Selon son témoignage, les formations DEI organisées par des intervenants externes abordaient majoritairement l'islam. Lors d'une session en septembre 2024, les formateurs auraient scandé en parcourant les rangs : « L'islam est une religion de paix », une phrase qui l'a interpellé. Un mois plus tard, lors d'une formation animée par un sergent musulman, Salmons a engagé le dialogue sur la guerre à Gaza et la notion de jihad, dans un esprit de respect mutuel. L'échange, décrit comme courtois, s'est prolongé autour d'un café.
Une formation controversée sur l'islam
Pourtant, deux jours plus tard, Salmons a été convoqué dans un bureau par son inspectrice, qui lui aurait déclaré : « Je n'aime pas vos croyances ». Il affirme avoir été suspendu sur-le-champ et exclu de son unité, avec pour consigne de quitter le commissariat. Placé sous enquête interne, il a été conseillé par son syndicat de présenter des excuses pour clore l'affaire, bien qu'il estime n'avoir commis aucune faute.
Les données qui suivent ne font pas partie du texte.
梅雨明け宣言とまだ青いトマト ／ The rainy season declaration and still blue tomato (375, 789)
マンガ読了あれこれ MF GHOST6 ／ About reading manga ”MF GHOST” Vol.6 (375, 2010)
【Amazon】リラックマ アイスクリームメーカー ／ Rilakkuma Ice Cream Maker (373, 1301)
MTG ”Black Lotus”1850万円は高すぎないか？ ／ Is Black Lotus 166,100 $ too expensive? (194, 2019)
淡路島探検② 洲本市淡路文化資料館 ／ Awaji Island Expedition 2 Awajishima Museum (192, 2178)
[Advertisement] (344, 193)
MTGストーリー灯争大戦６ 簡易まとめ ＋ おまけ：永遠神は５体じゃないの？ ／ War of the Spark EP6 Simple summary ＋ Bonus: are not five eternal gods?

Huit mois plus tard, épuisé par la pression et les conséquences familiales, Salmons a démissionné. Un mois après son départ, un comité disciplinaire de la police du North Yorkshire a conclu à une « faute grave », l'inscrivant sur une liste d'exclusion des forces de l'ordre. Une décision finalement annulée en appel grâce à l'intervention du Christian Legal Centre, le chef constable Tim Forber estimant que les manquements allégués ne justifiaient ni une faute grave ni une violation des standards professionnels.
Malgré cette victoire, Salmons a poursuivi la police pour discrimination religieuse, s'appuyant sur les propos de son inspectrice. « Elle m'a pris à part et m'a dit explicitement qu'elle n'aimait pas mes croyances, ce qui, pour moi, vise clairement mes convictions chrétiennes. C'est une discrimination envers ma foi, et en soi une faute grave », a-t-il expliqué à Fox News Digital.
Le règlement à l'amiable a été signé récemment, mais Salmons dénonce l'absence d'excuses publiques et de proposition de réintégration. « C'est décevant, vraiment. C'est pourquoi je partage mon histoire, pour encourager ceux qui se trouvent dans la même situation à ne pas abandonner. Ne démissionnez pas, ne cessez pas le combat. Si vous n'avez rien fait de mal, défendez la vérité, la justice, votre foi, surtout en tant que chrétien au travail », a-t-il lancé.
La police du North Yorkshire a réagi par un communiqué à la BBC, affirmant être un « employeur inclusif qui respecte les droits de chacun à ses croyances ». Cependant, elle précise que « l'expression de ces croyances doit toujours s'inscrire dans le respect et la courtoisie, conformément à nos valeurs et à notre cadre comportemental ».
La suspension et ses conséquences
Pour Salmons, cette affaire illustre une peur généralisée au sein des forces de l'ordre britanniques : celle de s'exprimer, en particulier sur les minorités ou l'islam. « Il y a une véritable crainte de parler, surtout sur des sujets sensibles. On nous demande de nous taire et de nous excuser, même quand nous n'avons rien fait de mal », a-t-il confié.